En las traviesas de cada uno de los fotogramas que van pasando a velocidad de locomotora por delante de nuestros ojos, siempre hay un lugar para el misterio bien contado, con los típicos chorretes de hielo colgando de las ruedas del tren y con el tan traído y llevado mito del falso culpable planeando por algunos de los flecos de una trama que no siempre guarda lógica pero que sigue religiosamente el mandamiento de Alfred Hitchcock en el que la lógica era totalmente prescindible si el trayecto de la incoherencia era suficientemente divertido. Y como muestra un botón en la que es, posiblemente, la mejor escena de la película: el intento de la chica por deshacerse de alguna manera de una mochila que la inculpa y la compromete en un país donde se vive y se convive diariamente con el peligro. Ahí está la herencia del maestro inglés.
Y, al final, enganchado en el último de los vagones del convoy, como figura muy importante que sobrevuela el relato, siempre está el pasado, rémora y experiencia que es preciso desenganchar definitivamente para poder afrontar el siguiente tramo de una vida blanca y escondida en algún lugar de nuestro carril de hierro mientras, con denuedo, intentamos matar a nuestros demonios llevándonos también a todos nuestros ángeles.
4 comentarios:
Pues fíjate que a mí me tiraba un poco para atrás esta peli. Que no me fío de los que toman el nombre de Sir Alfred en vano, que ya nos hemos llevado muchos chascos. No me atreví a recomendarla en el foro de cinéfilos por esa misma razón. Después de leerte, no sé,¿debería darle una oportunidad o qué?
Bueno, Dex, si te fijas un poco en lo que he escrito, no estoy diciendo que sea ninguna locura. Más bien a lo largo de la crónica doy una de cal y otra de arena. Es decir, lo que intento es, más o menos, expresar la famosa frase "Psé, no está mal si usted no tiene nada mejor que hacer. Tampoco es para tirar cohetes". El acercamiento a Hitchcock se hace con bastante respeto sin renunciar a las un tanto tontas y nerviosas premisas estéticas de Anderson y el gran acierto es esa mezcla de "El tren del infierno" que se hace patente hacia el final. Se puede ver.
Un saludo y gracias.
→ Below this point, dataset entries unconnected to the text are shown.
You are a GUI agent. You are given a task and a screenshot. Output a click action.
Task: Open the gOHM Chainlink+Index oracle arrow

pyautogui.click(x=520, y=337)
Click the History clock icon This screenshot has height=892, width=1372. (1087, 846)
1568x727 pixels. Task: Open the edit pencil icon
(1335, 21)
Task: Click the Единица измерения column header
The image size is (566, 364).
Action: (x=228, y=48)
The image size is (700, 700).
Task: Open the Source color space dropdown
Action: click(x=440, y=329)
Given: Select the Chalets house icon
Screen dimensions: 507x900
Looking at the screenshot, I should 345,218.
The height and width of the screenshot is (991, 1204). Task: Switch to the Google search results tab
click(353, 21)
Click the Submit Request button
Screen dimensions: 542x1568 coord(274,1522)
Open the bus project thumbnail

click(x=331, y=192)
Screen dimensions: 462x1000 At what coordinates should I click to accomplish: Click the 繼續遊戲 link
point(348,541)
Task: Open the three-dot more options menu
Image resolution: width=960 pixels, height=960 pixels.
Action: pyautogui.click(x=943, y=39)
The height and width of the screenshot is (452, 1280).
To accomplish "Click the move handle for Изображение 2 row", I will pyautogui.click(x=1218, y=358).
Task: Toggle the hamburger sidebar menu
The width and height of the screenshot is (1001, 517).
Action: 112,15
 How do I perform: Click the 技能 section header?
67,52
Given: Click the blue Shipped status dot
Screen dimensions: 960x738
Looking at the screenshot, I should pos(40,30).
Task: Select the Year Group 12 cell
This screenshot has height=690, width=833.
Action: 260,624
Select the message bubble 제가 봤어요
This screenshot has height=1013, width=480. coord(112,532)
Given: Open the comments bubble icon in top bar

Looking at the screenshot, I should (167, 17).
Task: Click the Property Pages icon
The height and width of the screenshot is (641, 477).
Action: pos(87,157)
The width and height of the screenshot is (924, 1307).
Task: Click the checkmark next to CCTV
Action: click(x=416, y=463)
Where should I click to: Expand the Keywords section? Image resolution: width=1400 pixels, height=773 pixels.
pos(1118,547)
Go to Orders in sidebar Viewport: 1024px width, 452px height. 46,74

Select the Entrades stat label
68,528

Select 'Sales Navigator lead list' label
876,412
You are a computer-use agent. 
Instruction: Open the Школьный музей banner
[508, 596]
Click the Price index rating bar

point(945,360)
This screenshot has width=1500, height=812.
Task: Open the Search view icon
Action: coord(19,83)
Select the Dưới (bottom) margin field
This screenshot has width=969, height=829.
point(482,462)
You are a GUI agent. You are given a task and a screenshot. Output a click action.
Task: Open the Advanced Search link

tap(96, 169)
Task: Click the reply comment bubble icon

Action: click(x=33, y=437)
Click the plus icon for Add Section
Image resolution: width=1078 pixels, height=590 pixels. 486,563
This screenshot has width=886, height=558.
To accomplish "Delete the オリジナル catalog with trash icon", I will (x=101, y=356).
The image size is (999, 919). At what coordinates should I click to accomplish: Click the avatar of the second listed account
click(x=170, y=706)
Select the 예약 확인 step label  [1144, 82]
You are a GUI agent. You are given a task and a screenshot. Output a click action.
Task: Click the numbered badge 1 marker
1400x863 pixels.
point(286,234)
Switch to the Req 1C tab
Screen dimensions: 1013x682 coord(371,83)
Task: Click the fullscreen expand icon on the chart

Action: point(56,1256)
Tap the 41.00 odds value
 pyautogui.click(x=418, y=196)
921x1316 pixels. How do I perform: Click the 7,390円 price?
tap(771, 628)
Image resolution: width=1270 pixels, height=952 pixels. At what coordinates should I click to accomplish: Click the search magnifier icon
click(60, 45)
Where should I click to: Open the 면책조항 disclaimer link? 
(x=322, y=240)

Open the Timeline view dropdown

Tampoco sería algo que yo recomendaría, así que no fallaste, Dex.
Personalmente opino que hay películas a las que uno no le otorga a priori demasiado confianza pero que luego te sorprenden gratamente.
Ese fue el caso de Transiberian para mi. No es que sea la octava maravilla del mundo, pero tiene momentos y eso ya es mas de lo que te ofrece la gran mayoría de la cartelera.
Eso si... sin subrayar con flashbacks absurdos e inútiles estaría mucho mejor.
Un saludo.
Hola, Chus:
Estoy de acuerdo con tu valoración. No es que sea algo del otro jueves pero tiene algunas secuencias que no están mal. Los planos tomados desde el aire del tren remitiendo directamente a la película de Konchalovsky, o la secuencia de las "matrioschkas" que es puro Hitchcock. No mata. Pero tampoco duele. Y estoy de acuerdo también en esa aligeración de flashbacks y de explicaciones inútiles. Bienvenida y gracias.